Uyruk Gazetesi'nin Senem Aydın'ın röportajı...

- Hatırladığınız en mutlu bayram hangisi?

Müge Boz: 5-6 yaşlarındayken, bütün kuzenler, amcalarım, halalarım, teyzelerim anneannemin ve babaannemin evinde toplanırdık. Ocakta yemekler pişirilir, yer yatakları yapılırdı. Kuzenler aynı odada uyurduk, öncesinde de sohbet eder gülerdik. Hatırladığım en mutlu bayramlarım...
Caner Erdeniz: Benim en mutlu anım, beş yaşımdan itibaren bayram tatillerinde Antalya’daki teyzemlere, beş köpek ve yedi kedi ile doymuş bir eve gitmeye can atmaktı. Büyük kuzenlerim ve ablamla fazla keyifli bayramlar geçirirdik.

- Bu bayramı nasıl geçirmeyi planlıyorsunuz?

M.B.: Bu bayramı yine kendi çekirdek ailemizle geçireceğiz. Caner ile birlikte hoş bayram yemekleri hazırlayıp, dikkatli kıyafetlerimizi giyip, görüntülü konuşmaların başına geçeriz.
C.E.: Tabii fakat aile büyüklerimizden uzakta olduğumuz için bir yanımız buruk. Görüntülü aramalarla bir nebze de olsa hasret giderebiliyoruz. Ailece hoş bir sofra kurup, Müge’nin sağlıklı menüsünden yemeyi planlıyoruz...

- Anne-baba ziyaretleri çelişki yaratıyor, onlara muhtemel bir virüs bulaştırma ihtimali buluşmaları gölgeliyor. Sizin için bu durum nasıl?

M.B.: Ailemizle çok uzun zamandır görüşemiyoruz. İşimiz gereği Caner de, ben de kesintisiz dışarıdayız. Tehlike elde etmek istemediğimizden görüşemedik hiç. Vina’nın büyüdüğünü bile göremediler. Ama telefondan izlediler. Bu beni ekstra üzüyor. Fakat sabırla bu sürecin geçmesini bekliyoruz.

- Pandemiyle birlikte hepimiz evlere kapandık. Bu dönem sizin için nasıl geçiyor?

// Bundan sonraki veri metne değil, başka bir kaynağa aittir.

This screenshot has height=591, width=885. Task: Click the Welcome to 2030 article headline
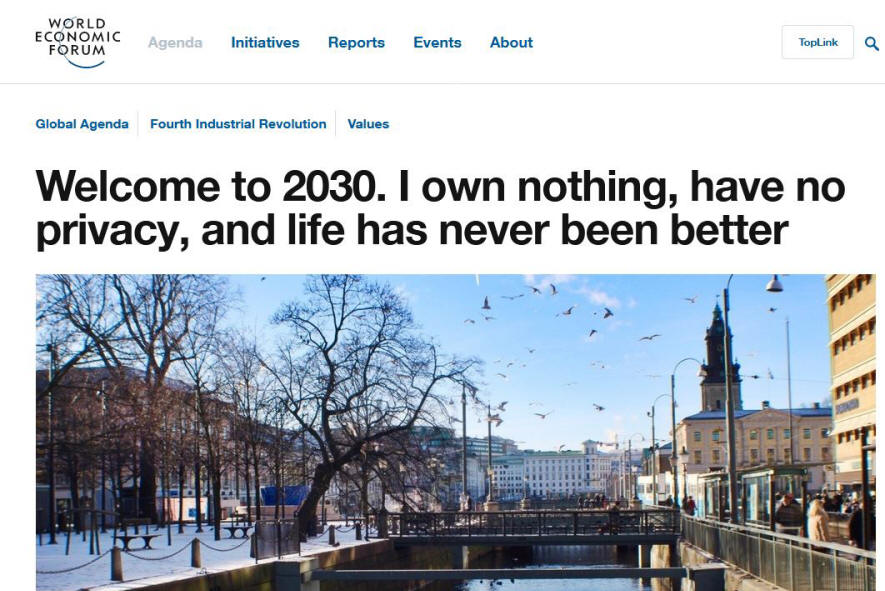tap(440, 208)
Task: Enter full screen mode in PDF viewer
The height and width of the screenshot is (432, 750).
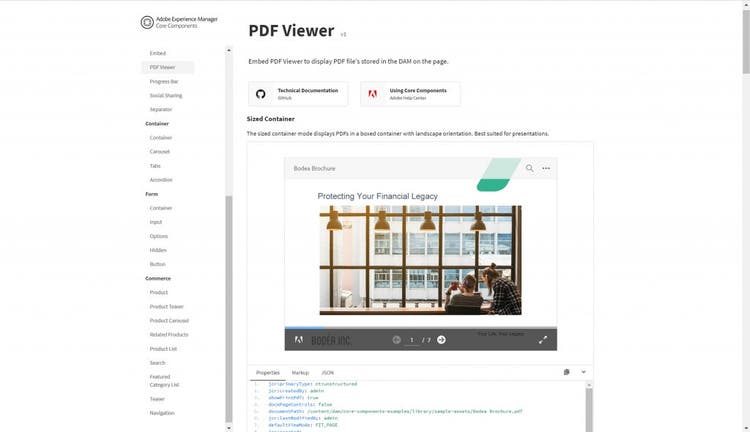Action: (x=543, y=340)
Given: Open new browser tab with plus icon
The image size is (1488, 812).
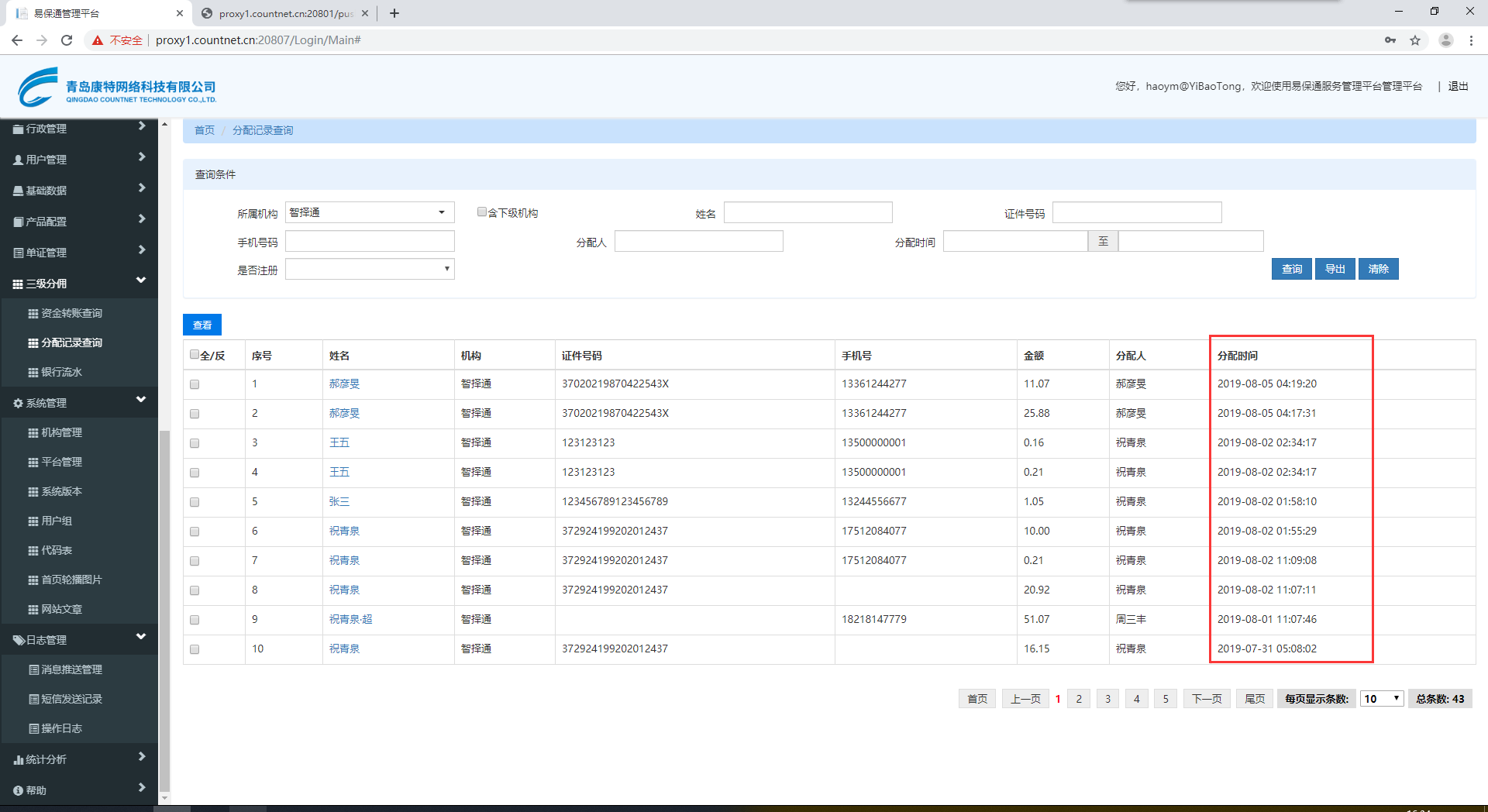Looking at the screenshot, I should coord(394,13).
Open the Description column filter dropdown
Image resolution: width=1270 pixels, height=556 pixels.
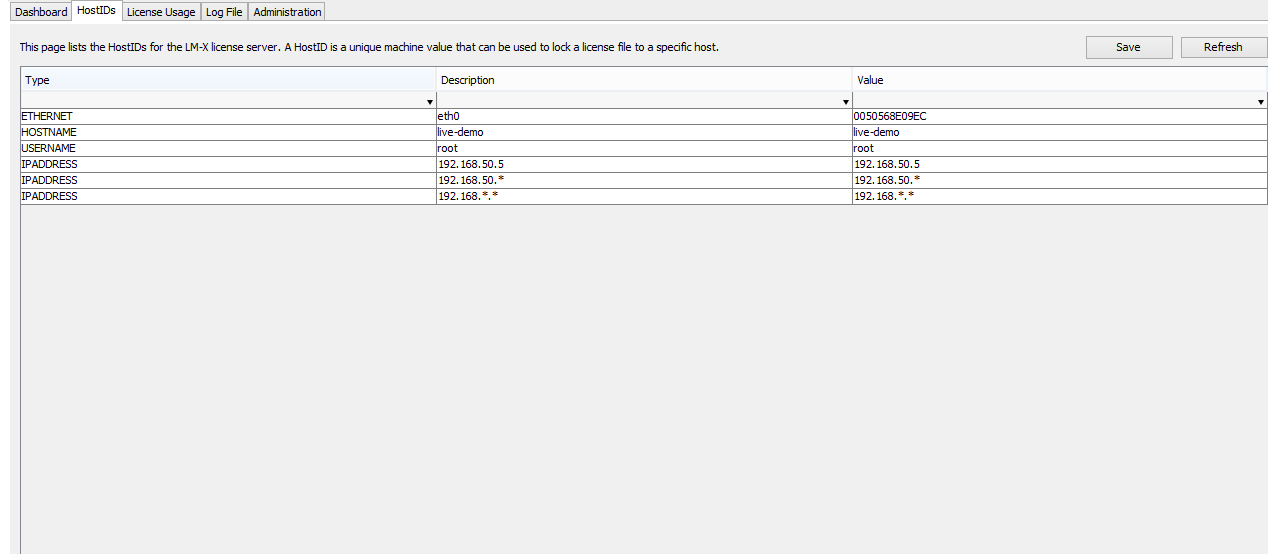pos(846,102)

M.B.: Ben bu dönemde sürekli detoks ve spor yaptım. Nasıl olsa dışarıya yemek yemek yiyemiyorum diye, fazla sıkı bir otoimmun sistem detoksuna girdim. Evde Caner ile birlikte sosyal medyamız için içerikler ürettik, video’lar çektik. Vina’nın artma dönemlerini kayıt altına alıp, fazla hoş anılar oluşturduk. Fırsat buldukça online eğitimlere katıldım. Ve Vina ile ilgilendim. Natürel iş yoğunluğumda azalma olmadığından, dizi çekimleri devam ettiğinden ve Vinoş’un en çok ilgi duyduğu zamanlar olduğundan vakit nasıl geçti o kadar anlayamadım açıkçası.

- Kızınız büyürken her anına tanık olmak nasıl? Vina neler öğretiyor size?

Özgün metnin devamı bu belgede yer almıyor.